» 問題一覧:
1. 本文で、うつの山を越えたあと一泊したのはどこの里ですか。
2. うつの山を越えて鞠子へ向かう旅の本文を、最後の一文のあとから書き進めてください。
--- 本文 ---
9月26日 原文

2019-12-14 UP

さもあらむかし そこをゆき過て うつの山に
いたりぬ 此里を見れば しろきもちの 
霰のごとくなるを器に入て 是めせと
いふ とへば たうだむごとて此里の名物
也といふ さてはもろこしより渡たる餅に
やあむなるといふ さにはあらず 
十づつしゃくふによりて とをだむごとい
ふ也とかたる さらばすくはせよといへば 
あるじの女房 手づから いひかいとりて
心のままにすくふ これになぐさみて 
暮にけれども うつの山にかかる もとより
つたかえではしげりて と ある所なれば 
いとくらふ道もほそきに うつつともわきま
へ侍らず 
  さらでだに 夢のうき世の 
旅の道を うつつともなきうつの山こえ
ゆくえは岡辺の里に着 一宿 其夜は 岡辺
の松風に夢をおどろかし 明れば 

鞠子

2019-12-13 UP

「うめ若菜、丸子の宿のとろろ汁」
--- データの行 ---
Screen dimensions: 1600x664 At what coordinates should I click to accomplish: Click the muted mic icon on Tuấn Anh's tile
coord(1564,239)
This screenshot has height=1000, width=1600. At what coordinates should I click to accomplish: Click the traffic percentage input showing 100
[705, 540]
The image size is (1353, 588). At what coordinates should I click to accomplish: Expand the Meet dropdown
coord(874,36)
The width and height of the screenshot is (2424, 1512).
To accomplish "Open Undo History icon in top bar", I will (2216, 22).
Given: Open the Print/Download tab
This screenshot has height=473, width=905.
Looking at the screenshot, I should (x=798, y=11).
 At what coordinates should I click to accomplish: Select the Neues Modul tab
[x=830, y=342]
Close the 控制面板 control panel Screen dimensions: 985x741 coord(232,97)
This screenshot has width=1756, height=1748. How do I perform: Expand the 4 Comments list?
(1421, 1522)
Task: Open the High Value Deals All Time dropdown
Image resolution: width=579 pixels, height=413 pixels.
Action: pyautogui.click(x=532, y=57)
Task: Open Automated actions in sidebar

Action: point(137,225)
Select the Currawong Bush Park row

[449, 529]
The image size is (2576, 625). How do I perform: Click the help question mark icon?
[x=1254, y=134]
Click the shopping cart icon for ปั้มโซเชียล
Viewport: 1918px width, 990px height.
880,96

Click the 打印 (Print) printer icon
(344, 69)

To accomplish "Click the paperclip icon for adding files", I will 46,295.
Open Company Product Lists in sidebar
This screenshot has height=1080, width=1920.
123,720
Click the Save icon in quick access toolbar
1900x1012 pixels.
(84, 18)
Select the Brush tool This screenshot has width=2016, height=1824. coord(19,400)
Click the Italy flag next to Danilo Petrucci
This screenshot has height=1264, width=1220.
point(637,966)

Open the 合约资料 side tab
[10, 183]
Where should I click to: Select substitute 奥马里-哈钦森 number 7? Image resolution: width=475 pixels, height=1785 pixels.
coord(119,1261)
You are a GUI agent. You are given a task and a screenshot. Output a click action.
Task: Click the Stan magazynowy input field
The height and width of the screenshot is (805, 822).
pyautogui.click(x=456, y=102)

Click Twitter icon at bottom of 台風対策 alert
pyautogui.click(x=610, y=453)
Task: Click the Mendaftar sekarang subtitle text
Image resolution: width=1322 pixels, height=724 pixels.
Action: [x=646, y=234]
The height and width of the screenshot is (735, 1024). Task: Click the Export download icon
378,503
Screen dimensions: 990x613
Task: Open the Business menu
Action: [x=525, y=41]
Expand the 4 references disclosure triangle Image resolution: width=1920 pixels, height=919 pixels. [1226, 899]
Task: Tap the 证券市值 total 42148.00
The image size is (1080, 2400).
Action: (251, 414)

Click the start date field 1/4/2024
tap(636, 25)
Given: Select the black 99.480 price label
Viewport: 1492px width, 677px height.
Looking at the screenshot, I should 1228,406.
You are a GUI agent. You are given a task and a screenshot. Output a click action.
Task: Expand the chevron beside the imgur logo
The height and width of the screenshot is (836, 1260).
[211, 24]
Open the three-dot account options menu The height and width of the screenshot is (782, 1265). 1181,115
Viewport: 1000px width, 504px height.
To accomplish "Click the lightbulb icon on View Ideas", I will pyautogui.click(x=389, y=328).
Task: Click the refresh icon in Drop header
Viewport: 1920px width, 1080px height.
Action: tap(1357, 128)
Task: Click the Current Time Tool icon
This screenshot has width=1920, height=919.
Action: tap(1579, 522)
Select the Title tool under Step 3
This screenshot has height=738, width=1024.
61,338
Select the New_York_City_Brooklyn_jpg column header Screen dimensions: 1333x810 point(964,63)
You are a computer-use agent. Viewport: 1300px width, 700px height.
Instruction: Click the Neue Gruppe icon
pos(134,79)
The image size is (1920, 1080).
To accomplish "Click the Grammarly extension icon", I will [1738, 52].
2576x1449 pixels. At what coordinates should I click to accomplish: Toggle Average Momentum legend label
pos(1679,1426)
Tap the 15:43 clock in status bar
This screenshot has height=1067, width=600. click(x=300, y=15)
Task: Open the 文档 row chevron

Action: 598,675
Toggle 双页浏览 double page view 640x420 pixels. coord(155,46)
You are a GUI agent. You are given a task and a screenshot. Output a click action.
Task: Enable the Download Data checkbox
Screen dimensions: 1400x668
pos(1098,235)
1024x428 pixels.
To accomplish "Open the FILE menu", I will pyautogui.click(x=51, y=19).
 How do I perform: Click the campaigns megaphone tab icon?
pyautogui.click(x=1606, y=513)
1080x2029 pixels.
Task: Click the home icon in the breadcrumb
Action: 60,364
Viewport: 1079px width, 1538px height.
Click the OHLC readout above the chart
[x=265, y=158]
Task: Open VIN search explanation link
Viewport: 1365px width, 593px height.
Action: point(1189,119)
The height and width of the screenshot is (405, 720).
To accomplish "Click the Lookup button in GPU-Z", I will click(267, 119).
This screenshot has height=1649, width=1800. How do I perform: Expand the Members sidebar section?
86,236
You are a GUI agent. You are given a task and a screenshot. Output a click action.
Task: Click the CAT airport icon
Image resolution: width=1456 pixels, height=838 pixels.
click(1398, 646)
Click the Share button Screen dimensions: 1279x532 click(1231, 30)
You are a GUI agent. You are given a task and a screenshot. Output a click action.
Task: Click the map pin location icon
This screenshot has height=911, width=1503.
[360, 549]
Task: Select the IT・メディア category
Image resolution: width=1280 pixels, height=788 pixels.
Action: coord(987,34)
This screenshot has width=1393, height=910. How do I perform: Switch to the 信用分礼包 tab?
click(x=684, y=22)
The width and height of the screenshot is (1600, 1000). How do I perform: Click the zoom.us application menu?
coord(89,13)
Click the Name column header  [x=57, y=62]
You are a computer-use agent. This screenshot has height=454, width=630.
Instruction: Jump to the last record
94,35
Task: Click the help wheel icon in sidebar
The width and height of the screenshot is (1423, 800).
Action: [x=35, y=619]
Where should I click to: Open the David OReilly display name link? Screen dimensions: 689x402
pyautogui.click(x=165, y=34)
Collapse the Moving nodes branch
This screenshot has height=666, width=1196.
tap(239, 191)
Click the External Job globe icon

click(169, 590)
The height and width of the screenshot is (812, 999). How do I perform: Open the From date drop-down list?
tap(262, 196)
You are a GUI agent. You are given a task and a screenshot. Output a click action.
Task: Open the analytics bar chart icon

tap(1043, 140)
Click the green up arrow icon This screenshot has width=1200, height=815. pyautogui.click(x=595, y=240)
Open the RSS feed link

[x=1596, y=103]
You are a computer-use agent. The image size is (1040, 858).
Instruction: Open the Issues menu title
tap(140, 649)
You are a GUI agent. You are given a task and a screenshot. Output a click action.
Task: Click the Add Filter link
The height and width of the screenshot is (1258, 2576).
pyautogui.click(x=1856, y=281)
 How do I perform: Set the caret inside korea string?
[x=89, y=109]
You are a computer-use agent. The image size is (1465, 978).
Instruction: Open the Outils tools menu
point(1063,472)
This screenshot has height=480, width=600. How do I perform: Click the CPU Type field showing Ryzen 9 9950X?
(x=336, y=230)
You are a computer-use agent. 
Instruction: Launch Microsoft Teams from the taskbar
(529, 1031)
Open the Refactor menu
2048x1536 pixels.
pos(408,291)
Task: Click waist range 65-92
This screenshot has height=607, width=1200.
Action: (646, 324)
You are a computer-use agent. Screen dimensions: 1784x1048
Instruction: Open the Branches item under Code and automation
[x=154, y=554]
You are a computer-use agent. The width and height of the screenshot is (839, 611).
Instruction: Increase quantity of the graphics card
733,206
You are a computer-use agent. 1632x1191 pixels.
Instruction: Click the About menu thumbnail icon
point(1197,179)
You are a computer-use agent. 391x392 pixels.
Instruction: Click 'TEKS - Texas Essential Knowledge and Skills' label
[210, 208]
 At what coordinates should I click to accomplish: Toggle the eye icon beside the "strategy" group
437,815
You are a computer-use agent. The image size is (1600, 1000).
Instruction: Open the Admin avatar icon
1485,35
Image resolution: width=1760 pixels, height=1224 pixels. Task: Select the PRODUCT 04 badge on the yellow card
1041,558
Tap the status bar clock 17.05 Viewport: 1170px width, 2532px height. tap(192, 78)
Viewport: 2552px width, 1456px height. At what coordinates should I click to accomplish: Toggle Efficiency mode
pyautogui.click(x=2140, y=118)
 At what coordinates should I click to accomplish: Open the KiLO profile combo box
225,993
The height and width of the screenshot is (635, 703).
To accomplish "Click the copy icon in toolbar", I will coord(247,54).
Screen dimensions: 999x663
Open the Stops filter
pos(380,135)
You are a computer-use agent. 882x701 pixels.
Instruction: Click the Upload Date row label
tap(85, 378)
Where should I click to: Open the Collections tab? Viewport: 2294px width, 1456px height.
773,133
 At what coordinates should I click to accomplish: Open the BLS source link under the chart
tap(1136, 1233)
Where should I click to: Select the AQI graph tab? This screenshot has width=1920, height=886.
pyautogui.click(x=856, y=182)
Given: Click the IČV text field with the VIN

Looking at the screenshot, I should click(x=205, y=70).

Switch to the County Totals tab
---
» 答え:
1. 岡辺の里です。

2.
と松尾芭蕉が詠んだように、丸子ではとろろ汁が名物として知られています。
時は戦国、1596年創業の「丁子屋」が現在も営業中です。
こちらは静岡を往来する旅人にとろろ汁でもてなしてきました。
旅日記では触れていませんが、遠州公が訪れた際にもきっと営業していたはず。
東海道中膝栗毛にも「丁子屋」のくだりが出てきます。
丸子とも鞠子とも表されますが、ここで遠州は「沓」を求めようとしたところ、
今は落ちぶれて「沓」を売って生計を立てる、貴族らしき人の「沓」は通常より高く、
結局買わず。蹴鞠の沓と鞠子ということで、
遠州公も面白いと思って書き留めたのでし
ょうか。

駿府 遠州の名の由来

2019-11-15 UP

秋霧の浪間に浮かぶ三保の松原。
眼下に広がる絶景に動くことができずにいた
遠州一行、陽もくれ始めて惜しみつつ寺を降ります。
江尻の里での休息の後、一行は府中へ。
遠州30歳の時、大御所家康の居城駿府城天守閣作事を担当し、
その功績から遠江守を任官し、以後小堀遠州と
呼ばれることになりました。
任務にあたった慶長13年(1608)一年間この地に滞在した
思い出深い地でもあり、当時の場所を尋ねてみると草深く
荒れ果て、人の気配も感じられない様子でした。
  住み慣れし宿は葎にとぢられて 
秋風通ふ 庭の蓬生
と、目の前の寂れた景色に、過ぎていった時の
流れに想いをよせる遠州でありました。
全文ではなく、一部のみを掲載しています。